--- Start of EXCERPTED DATA ---
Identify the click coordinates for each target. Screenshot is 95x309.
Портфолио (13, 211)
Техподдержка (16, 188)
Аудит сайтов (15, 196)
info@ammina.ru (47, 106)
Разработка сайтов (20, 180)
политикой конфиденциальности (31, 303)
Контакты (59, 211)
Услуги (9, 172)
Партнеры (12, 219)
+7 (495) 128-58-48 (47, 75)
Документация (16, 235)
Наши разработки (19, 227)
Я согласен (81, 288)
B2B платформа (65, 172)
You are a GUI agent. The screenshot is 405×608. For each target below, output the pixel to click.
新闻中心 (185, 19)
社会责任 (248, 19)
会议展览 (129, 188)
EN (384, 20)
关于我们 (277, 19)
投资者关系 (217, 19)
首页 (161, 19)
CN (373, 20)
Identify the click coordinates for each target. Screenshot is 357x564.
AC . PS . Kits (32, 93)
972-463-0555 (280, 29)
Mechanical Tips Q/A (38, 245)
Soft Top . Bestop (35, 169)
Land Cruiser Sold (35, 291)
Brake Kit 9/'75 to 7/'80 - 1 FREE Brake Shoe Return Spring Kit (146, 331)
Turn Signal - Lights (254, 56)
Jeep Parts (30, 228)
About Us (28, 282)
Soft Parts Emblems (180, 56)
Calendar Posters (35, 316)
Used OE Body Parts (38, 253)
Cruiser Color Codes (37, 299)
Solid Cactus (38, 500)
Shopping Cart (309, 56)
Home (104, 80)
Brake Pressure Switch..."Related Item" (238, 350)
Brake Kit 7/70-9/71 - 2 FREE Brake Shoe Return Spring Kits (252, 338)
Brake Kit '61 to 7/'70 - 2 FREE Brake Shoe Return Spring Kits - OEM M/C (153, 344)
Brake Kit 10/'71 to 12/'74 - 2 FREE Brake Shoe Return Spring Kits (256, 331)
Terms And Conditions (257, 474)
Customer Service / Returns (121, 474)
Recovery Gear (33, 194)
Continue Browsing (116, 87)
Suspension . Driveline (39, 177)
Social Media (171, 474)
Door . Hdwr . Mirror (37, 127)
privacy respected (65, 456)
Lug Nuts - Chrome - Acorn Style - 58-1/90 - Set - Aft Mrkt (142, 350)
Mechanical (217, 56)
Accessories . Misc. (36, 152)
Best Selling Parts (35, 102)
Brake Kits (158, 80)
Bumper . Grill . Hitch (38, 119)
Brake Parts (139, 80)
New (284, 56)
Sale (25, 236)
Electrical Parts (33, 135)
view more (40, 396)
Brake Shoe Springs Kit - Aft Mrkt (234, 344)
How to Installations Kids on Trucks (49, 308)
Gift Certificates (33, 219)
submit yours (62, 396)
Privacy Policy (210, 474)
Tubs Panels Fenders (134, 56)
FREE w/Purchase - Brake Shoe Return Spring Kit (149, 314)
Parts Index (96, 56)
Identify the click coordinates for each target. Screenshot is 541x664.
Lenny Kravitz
--- End of EXCERPTED DATA ---
--- Start of EXCERPTED DATA ---
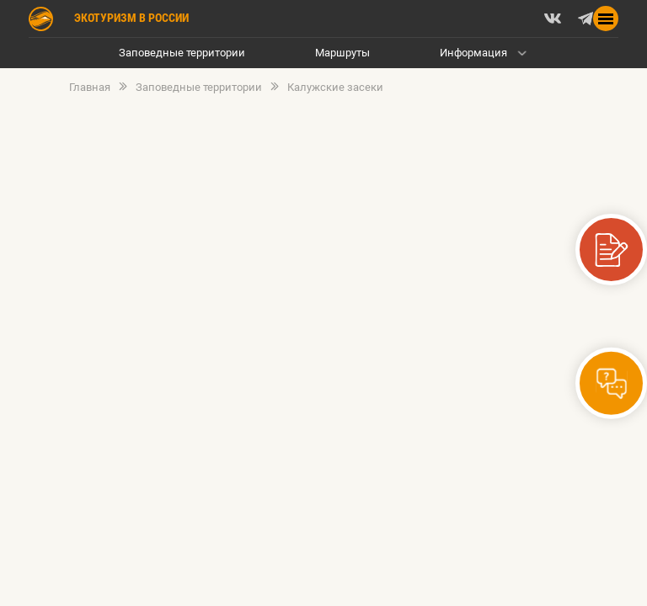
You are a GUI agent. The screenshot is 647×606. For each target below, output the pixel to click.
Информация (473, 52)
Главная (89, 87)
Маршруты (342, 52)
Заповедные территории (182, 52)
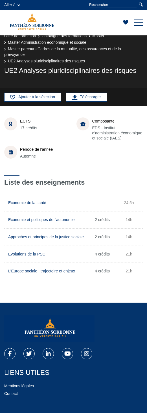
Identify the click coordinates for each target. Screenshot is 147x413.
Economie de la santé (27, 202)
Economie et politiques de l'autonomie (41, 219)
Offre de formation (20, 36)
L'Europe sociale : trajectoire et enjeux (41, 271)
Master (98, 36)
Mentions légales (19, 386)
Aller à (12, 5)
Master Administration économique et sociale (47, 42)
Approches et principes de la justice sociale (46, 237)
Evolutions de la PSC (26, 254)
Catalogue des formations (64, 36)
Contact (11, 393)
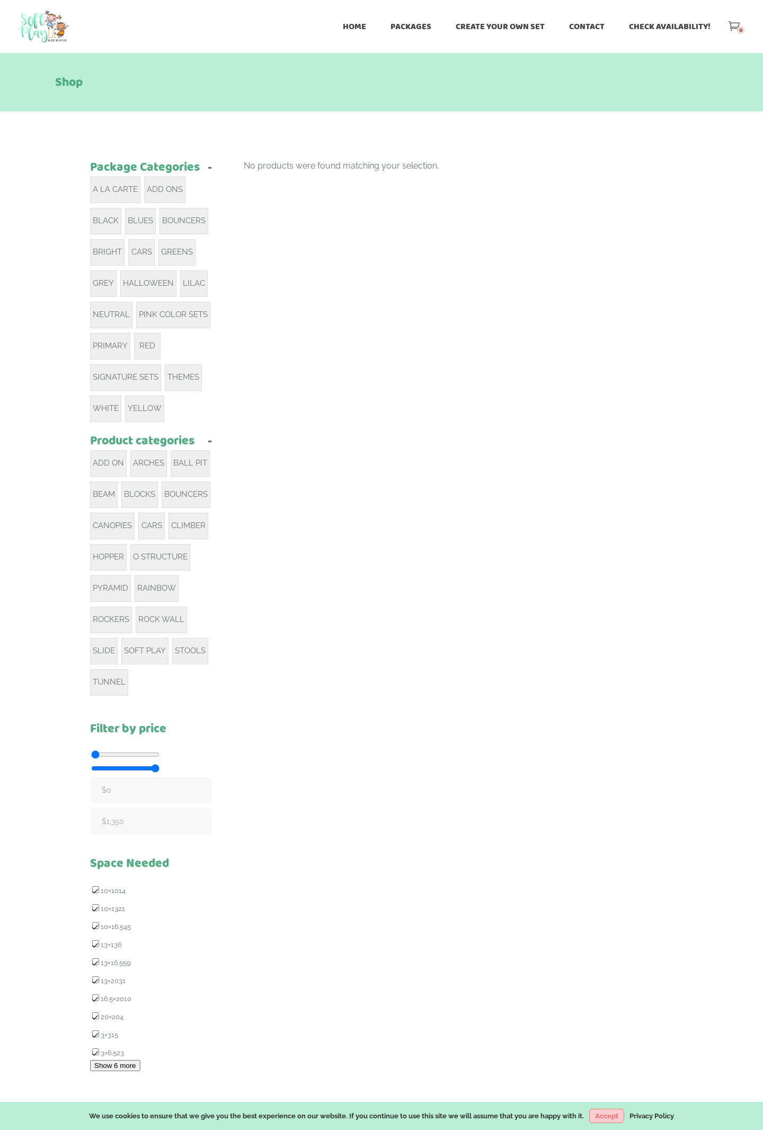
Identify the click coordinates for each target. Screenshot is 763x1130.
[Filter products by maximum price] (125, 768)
--- End of EXCERPTED DATA ---
--- Start of EXCERPTED DATA ---
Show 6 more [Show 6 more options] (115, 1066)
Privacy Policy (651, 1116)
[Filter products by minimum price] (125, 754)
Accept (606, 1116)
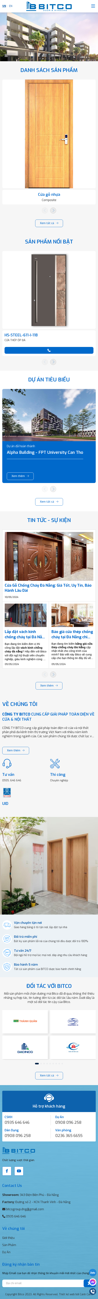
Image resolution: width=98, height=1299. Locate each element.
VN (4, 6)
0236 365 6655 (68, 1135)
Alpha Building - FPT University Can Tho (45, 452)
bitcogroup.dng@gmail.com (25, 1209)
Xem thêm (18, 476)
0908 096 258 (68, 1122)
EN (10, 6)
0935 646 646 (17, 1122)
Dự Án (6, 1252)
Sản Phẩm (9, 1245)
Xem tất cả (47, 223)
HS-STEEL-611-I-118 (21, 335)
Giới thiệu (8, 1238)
--- End of EXCERPTED DATA ---
**GOAL:** Update the lines starting at the one containing "Наши разработки (19, 227)" and ending after the one containing "About Us (28, 282)": replace "Mechanical Tips" with "Repair Tips" and keep everything else unchanged. Return only those lines.

**EXERCISE ANSWER:**
Наши разработки (19, 227)
Я согласен (81, 288)
B2B платформа (65, 172)
You are a GUI agent. The screenshot is 405×608. For each target below, output the pixel to click.
新闻中心 (185, 19)
社会责任 (248, 19)
会议展览 (129, 188)
EN (384, 20)
关于我们 (277, 19)
投资者关系 (217, 19)
首页 (161, 19)
CN (373, 20)
Identify the click coordinates for each target. Screenshot is 357x564.
AC . PS . Kits (32, 93)
972-463-0555 (280, 29)
Repair Tips Q/A (38, 245)
Soft Top . Bestop (35, 169)
Land Cruiser Sold (35, 291)
Brake Kit 9/'75 to 7/'80 - 1 FREE Brake Shoe Return Spring Kit (146, 331)
Turn Signal - Lights (254, 56)
Jeep Parts (30, 228)
About Us (28, 282)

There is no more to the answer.